##### EXERCISE MATERIAL

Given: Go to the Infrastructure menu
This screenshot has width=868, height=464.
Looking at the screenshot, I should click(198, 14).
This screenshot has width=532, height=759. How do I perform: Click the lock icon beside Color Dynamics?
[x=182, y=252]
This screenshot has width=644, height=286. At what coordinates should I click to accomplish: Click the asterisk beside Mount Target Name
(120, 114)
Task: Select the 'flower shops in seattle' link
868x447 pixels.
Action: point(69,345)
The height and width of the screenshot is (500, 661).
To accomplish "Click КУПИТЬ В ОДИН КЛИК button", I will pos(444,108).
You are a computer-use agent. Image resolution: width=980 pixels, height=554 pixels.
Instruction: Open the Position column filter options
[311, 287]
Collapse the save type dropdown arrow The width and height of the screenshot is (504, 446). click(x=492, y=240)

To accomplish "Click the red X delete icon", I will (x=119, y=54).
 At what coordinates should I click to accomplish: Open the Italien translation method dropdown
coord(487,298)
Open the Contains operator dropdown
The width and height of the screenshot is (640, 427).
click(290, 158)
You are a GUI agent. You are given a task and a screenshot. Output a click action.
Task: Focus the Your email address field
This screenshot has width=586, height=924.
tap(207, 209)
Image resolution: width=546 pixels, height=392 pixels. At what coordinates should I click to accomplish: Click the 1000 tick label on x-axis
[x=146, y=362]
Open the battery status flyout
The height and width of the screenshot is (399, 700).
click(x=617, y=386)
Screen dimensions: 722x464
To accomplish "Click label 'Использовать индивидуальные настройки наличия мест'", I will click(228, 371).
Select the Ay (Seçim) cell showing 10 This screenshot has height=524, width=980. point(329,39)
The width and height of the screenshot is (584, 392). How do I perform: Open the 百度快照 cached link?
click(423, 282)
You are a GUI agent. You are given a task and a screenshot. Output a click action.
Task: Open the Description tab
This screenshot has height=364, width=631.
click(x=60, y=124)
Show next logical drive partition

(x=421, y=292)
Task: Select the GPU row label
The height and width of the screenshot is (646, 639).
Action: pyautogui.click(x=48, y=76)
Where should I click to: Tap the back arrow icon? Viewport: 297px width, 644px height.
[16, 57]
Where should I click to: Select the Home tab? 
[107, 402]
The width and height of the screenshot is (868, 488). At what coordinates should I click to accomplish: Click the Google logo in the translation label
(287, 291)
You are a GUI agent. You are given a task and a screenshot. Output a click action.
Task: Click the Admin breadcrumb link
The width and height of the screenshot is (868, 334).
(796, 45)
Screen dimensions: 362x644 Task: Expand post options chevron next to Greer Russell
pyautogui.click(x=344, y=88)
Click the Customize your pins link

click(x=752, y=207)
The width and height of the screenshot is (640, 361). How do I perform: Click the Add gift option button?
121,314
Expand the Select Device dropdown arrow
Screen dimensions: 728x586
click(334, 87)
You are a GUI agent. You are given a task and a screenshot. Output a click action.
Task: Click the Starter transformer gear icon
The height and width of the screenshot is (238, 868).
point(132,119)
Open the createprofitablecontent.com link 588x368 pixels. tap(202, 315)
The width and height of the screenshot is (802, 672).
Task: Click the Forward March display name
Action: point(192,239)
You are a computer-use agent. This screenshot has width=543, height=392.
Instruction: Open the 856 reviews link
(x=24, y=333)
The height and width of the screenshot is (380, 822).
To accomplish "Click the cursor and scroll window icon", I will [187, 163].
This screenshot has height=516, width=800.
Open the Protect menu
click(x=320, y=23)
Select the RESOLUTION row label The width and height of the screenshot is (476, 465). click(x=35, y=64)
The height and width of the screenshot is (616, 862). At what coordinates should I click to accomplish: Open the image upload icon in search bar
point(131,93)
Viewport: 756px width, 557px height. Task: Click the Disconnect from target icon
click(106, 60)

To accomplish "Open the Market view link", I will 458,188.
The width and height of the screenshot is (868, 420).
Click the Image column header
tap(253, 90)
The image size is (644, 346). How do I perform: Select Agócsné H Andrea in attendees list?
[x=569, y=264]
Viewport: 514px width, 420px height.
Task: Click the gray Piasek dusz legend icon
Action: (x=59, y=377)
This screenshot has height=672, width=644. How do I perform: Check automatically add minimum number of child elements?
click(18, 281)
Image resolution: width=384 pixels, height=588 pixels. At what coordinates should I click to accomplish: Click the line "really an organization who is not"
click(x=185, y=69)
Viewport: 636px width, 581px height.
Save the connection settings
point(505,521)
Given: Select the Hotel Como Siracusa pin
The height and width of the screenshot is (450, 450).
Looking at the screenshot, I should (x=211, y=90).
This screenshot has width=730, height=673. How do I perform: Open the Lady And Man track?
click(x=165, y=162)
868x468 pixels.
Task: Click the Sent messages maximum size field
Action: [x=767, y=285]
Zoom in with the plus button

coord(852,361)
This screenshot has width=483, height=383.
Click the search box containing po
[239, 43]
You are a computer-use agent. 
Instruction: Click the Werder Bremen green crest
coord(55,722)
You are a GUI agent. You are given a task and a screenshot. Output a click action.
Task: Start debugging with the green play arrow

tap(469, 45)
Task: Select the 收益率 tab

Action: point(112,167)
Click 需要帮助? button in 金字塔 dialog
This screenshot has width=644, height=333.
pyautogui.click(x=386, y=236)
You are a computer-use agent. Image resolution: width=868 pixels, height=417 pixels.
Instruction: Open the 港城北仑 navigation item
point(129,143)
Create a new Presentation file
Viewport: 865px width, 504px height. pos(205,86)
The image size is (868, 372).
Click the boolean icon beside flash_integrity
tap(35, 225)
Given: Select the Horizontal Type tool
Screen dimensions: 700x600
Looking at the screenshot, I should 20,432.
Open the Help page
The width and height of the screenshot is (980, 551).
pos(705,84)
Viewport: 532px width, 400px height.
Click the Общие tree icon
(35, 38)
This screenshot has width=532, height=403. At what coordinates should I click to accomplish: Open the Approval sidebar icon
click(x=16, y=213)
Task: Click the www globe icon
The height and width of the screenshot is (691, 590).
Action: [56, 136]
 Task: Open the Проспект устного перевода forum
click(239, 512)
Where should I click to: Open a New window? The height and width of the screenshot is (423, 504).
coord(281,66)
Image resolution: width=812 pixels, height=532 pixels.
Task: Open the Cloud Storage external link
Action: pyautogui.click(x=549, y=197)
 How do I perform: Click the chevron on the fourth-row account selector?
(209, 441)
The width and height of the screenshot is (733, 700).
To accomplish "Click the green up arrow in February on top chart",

##########

Say how many lines of the data above include the word "will", and add nothing further.

→ OUTPUT FOR THIS TASK: 5